Engineering Escherichia coli to increase plasmid DNA production in high cell-density cultivations in batch mode
1 Departamento de Medicina Molecular y Bioprocesos, Col. Chamilpa, CP 62210, Cuernavaca, Morelos, Mexico
2 Departamento de Ingeniería Celular y Biocatálisis, Instituto de Biotecnología, Universidad Nacional Autónoma de México, Avenida Universidad 2001, Col. Chamilpa, CP 62210, Cuernavaca, Morelos, Mexico
3 Departamento de Microbiología, Escuela Nacional de Ciencias Biológicas, Instituto Politécnico Nacional, Prol. de Carpio y Plan de Ayala s/n, Col. Santo Tomás, CP 11340, Del. Miguel Hidalgo México, DF, Mexico
4 Departamento de Procesos y Tecnología, Universidad Autónoma Metropolitana-Cuajimalpa, Artificios No. 40, Col. Miguel Hidalgo, Del. Álvaro Obregón, México, DF, CP 01120, México
Microbial Cell Factories 2012, 11:132 doi:10.1186/1475-2859-11-132Published: 19 September 2012
Plasmid DNA (pDNA) is a promising molecule for therapeutic applications. pDNA is produced by Escherichia coli in high cell-density cultivations (HCDC) using fed-batch mode. The typical limitations of such cultivations, including metabolic deviations like aerobic acetate production due to the existence of substrate gradients in large-scale bioreactors, remain as serious challenges for fast and effective pDNA production. We have previously demonstrated that the substitution of the phosphotransferase system by the over-expressed galactose permease for glucose uptake in E. coli (strain VH33) allows efficient growth, while strongly decreases acetate production. In the present work, additional genetic modifications were made to VH33 to further improve pDNA production. Several genes were deleted from strain VH33: the recA, deoR, nupG and endA genes were inactivated independently and in combination. The performance of the mutant strains was evaluated in shake flasks for the production of a 6.1 kb plasmid bearing an antigen gene against mumps. The best producer strain was cultivated in lab-scale bioreactors using 100 g/L of glucose to achieve HCDC in batch mode. For comparison, the widely used commercial strain DH5α, carrying the same plasmid, was also cultivated under the same conditions.

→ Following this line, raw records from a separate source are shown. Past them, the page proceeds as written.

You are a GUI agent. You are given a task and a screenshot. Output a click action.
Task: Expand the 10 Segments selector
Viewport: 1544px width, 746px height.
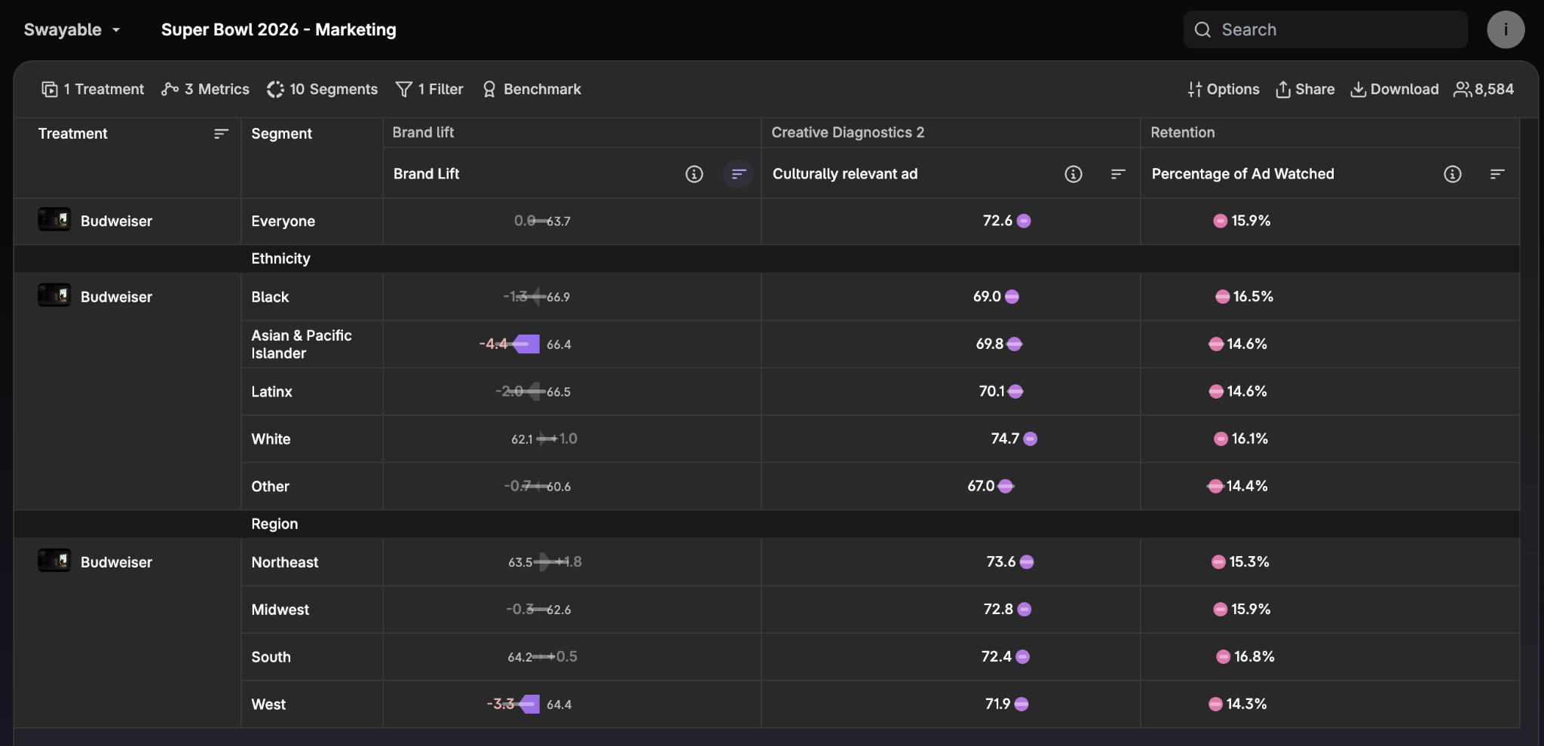point(322,90)
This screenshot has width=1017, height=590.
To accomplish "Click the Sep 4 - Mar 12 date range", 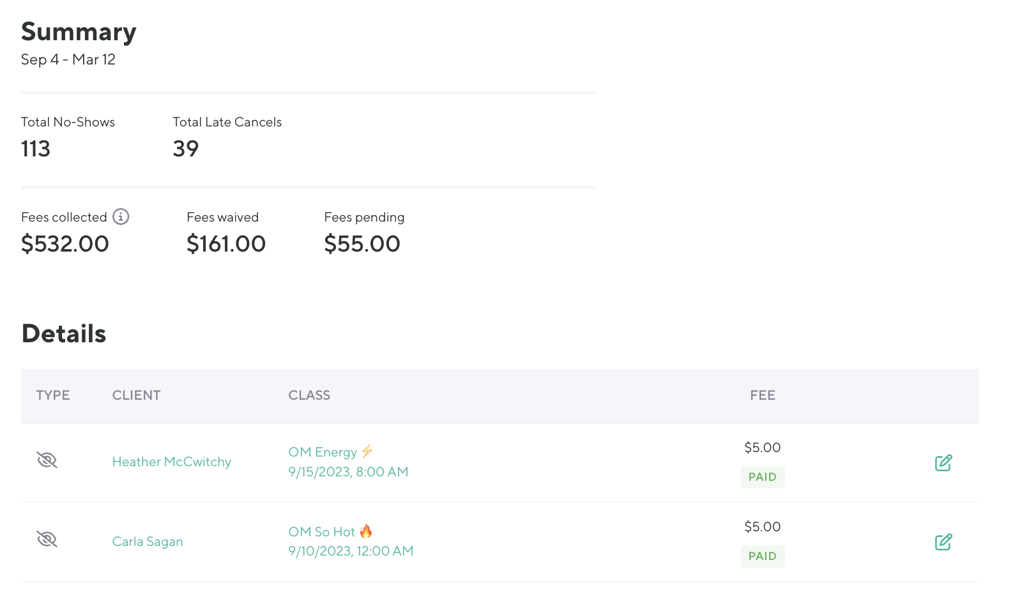I will (68, 59).
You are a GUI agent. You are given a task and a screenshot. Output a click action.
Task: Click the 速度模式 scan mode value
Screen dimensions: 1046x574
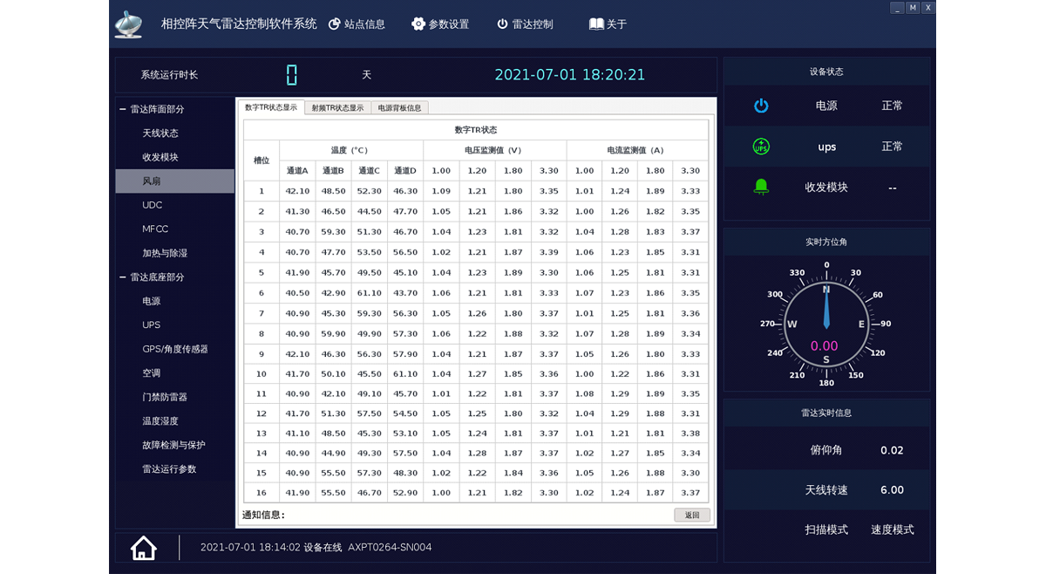(x=893, y=530)
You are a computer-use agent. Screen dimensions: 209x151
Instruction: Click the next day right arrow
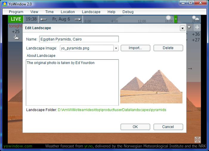tap(78, 19)
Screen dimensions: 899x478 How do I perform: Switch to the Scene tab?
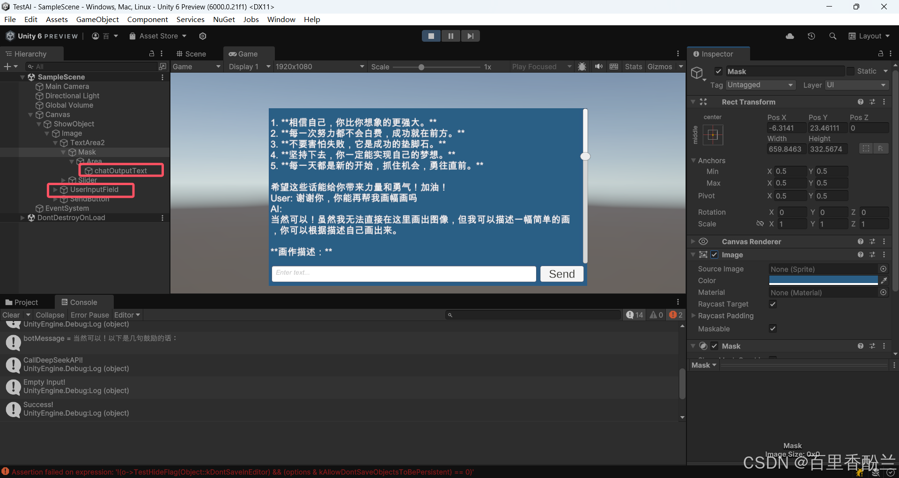tap(192, 54)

The various mutations tested had different effects on the specific growth rate, glucose uptake rate, and pDNA yields (YP/X). The triple mutant VH33 Δ (recA deoR nupG) accumulated low amounts of acetate and resulted in the best YP/X (4.22 mg/g), whereas YP/X of strain VH33 only reached 1.16 mg/g. When cultivated at high glucose concentrations, the triple mutant strain produced 186 mg/L of pDNA, 40 g/L of biomass and only 2.2 g/L of acetate. In contrast, DH5α produced only 70 mg/L of pDNA and accumulated 9.5 g/L of acetate. Furthermore, the supercoiled fraction of the pDNA produced by the triple mutant was nearly constant throughout the cultivation.
The pDNA concentration obtained with the engineered strain VH33 Δ (recA deoR nupG) is, to the best of our knowledge, the highest reported for a batch cultivation, and its supercoiled fraction remained close to 80%. Strain VH33 Δ (recA deoR nupG) and its cultivation using elevated glucose concentrations represent an attractive technology for fast and efficient pDNA production and a valuable alternative to fed-batch cultivations of commercial strains.